━━━ MATERIAL SHOWN ━━━
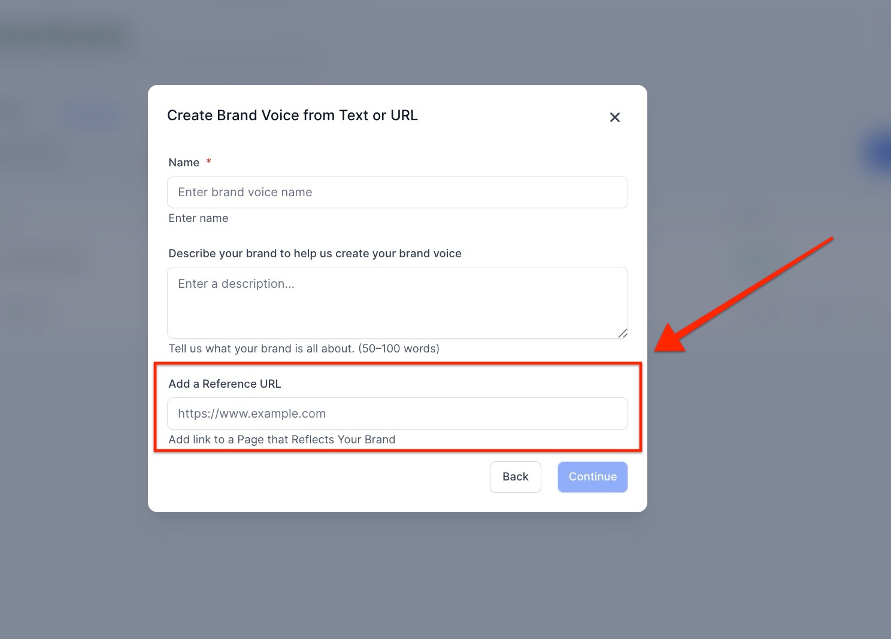Click the blurred page heading behind the dialog
Viewport: 891px width, 639px height.
66,37
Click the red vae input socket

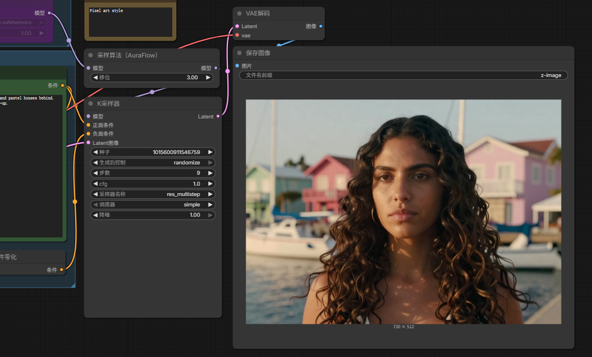pyautogui.click(x=237, y=36)
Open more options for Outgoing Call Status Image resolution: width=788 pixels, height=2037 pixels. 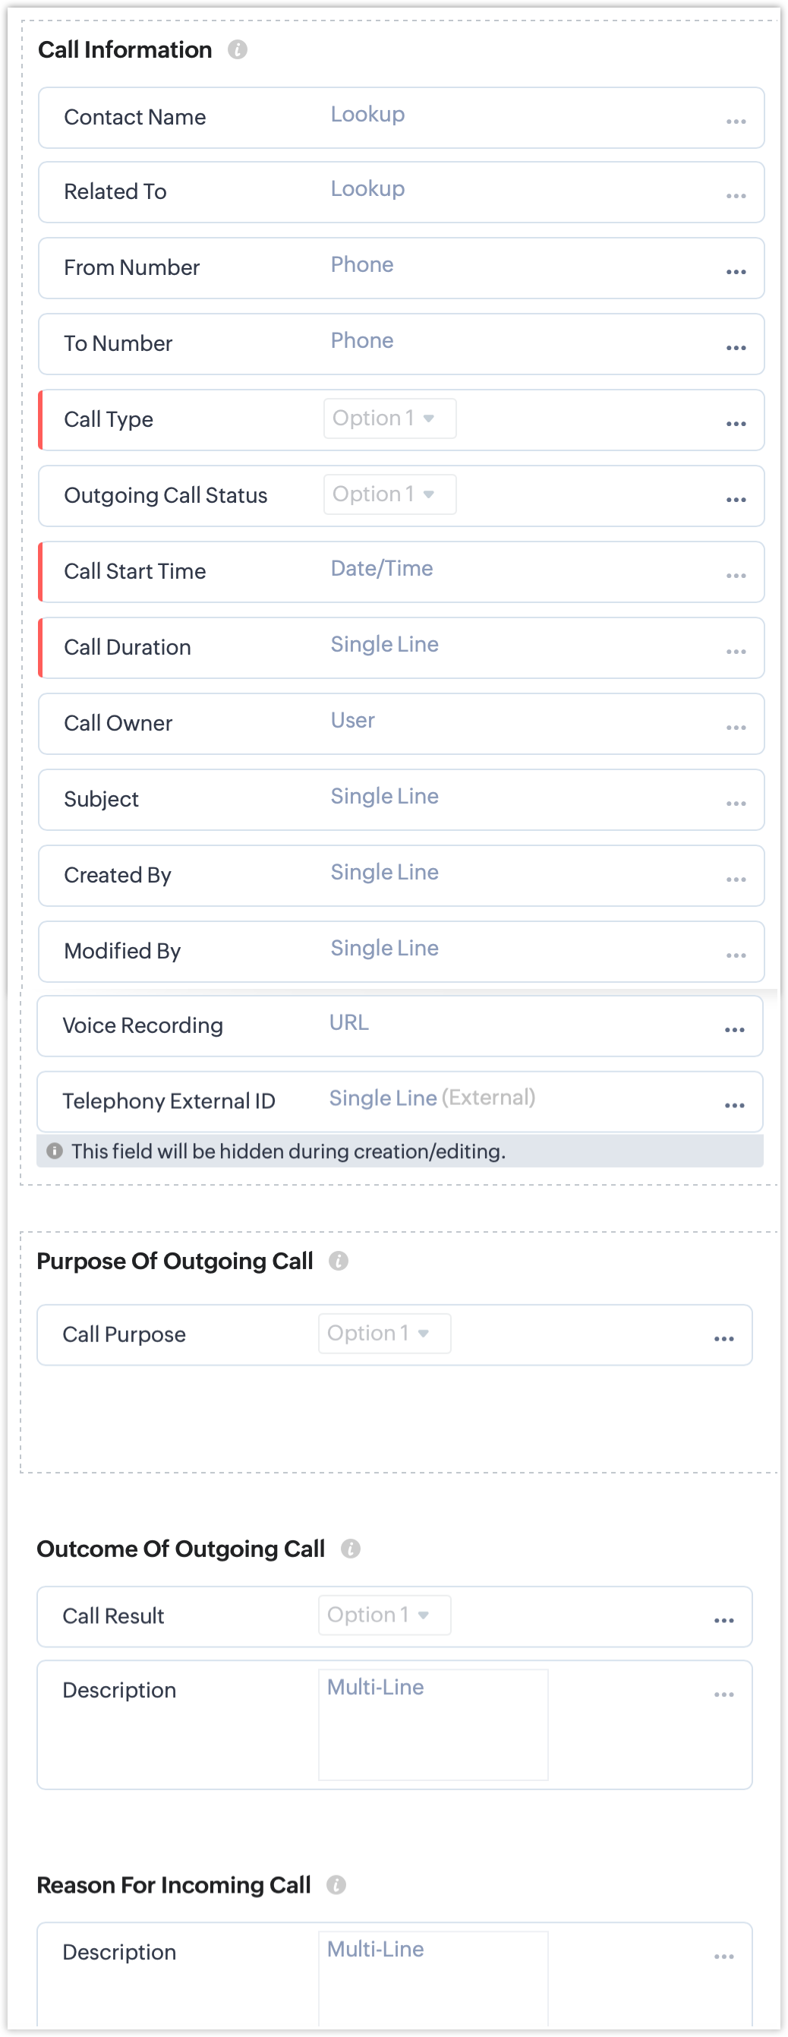pos(736,500)
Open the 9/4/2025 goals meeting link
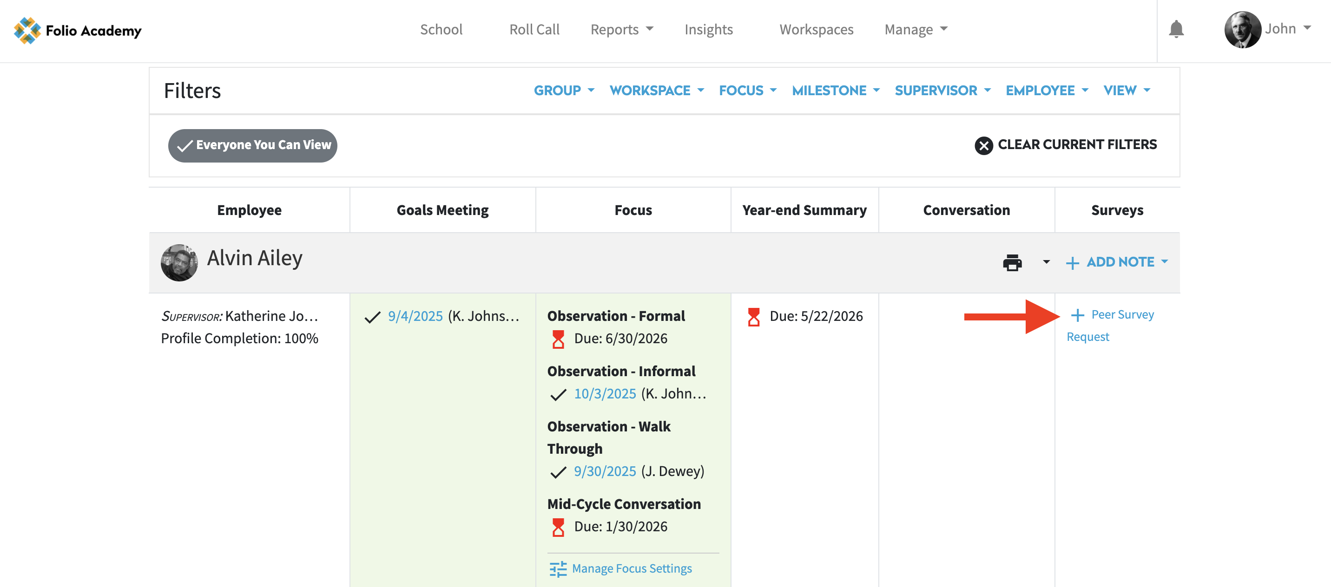 415,316
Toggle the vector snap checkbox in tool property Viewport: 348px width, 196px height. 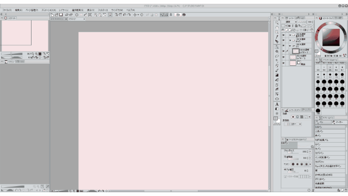click(x=285, y=176)

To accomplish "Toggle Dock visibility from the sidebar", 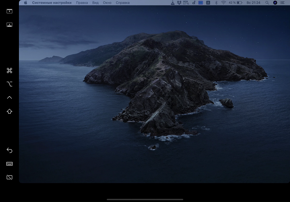I will (x=9, y=25).
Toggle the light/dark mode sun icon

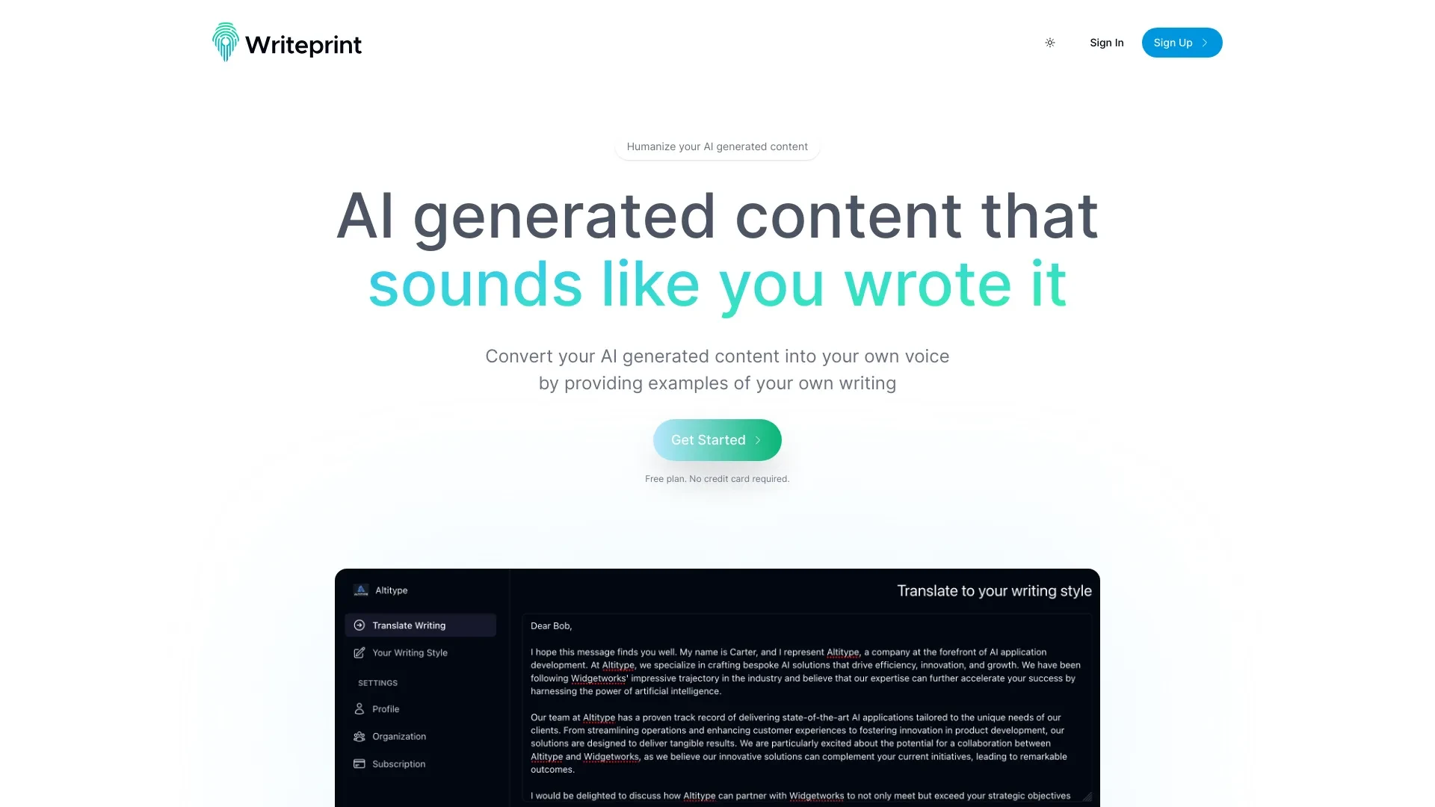pos(1048,43)
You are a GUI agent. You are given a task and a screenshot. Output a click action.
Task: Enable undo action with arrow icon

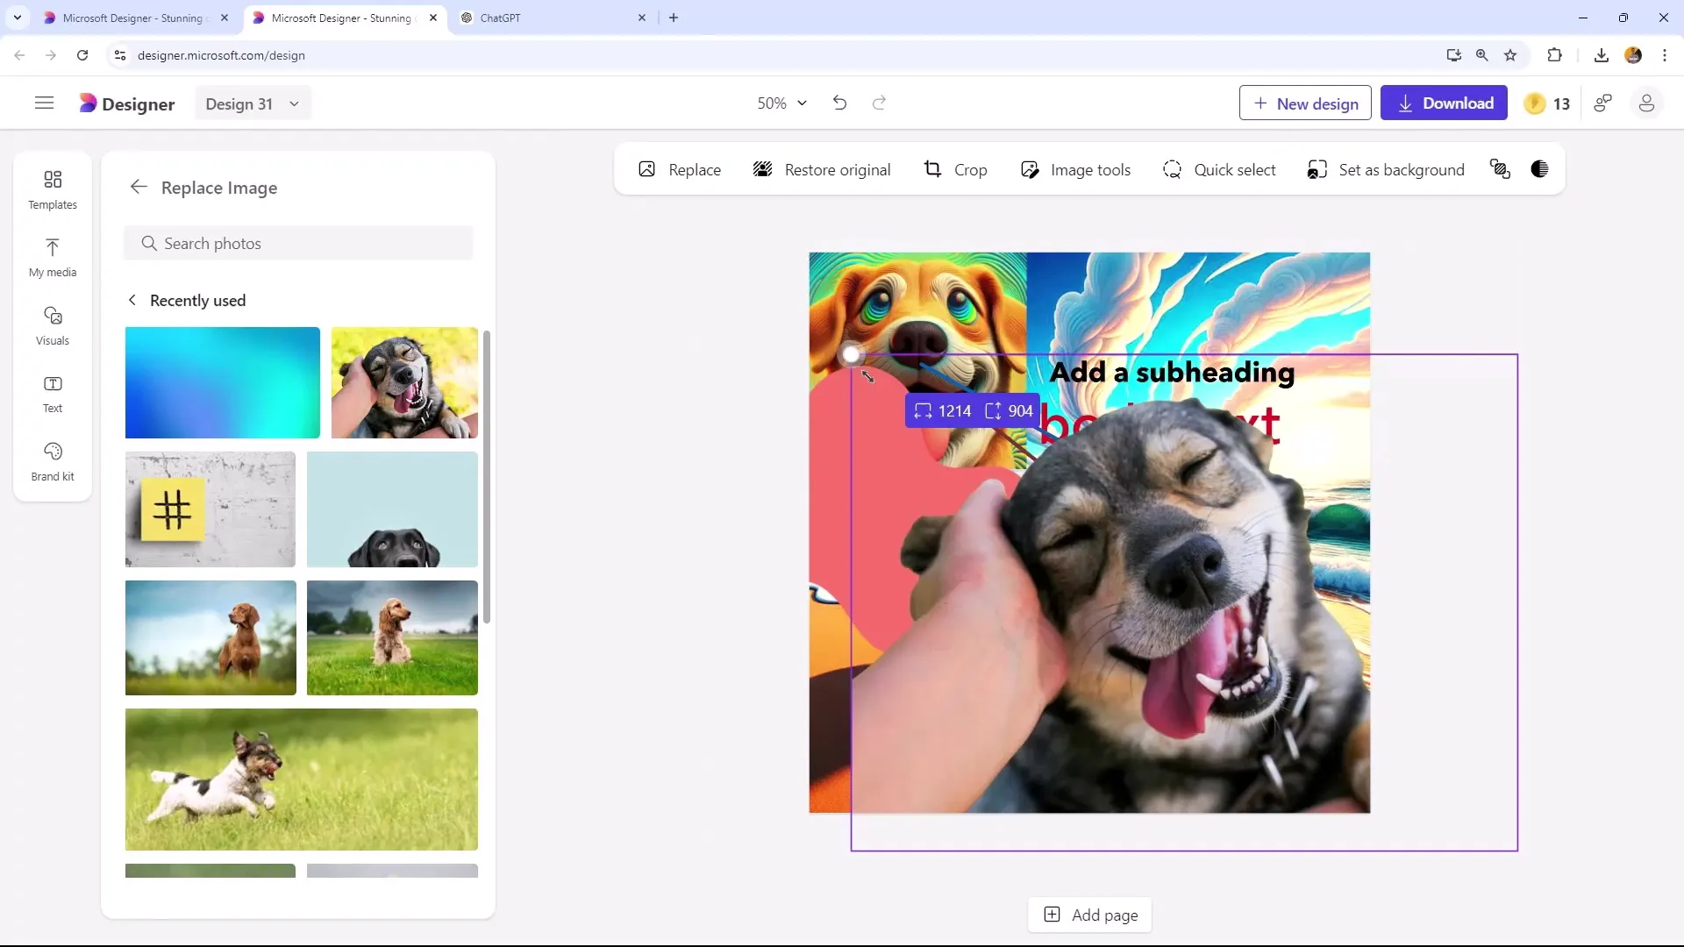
━━━
▶ _TASK_: Pick out each line of the entries above that contains the word "action", and copy those lines.

▶ _TASK SOLUTION_:
You are a GUI agent. You are given a task and a screenshot. Output a click action.
Task: Enable undo action with arrow icon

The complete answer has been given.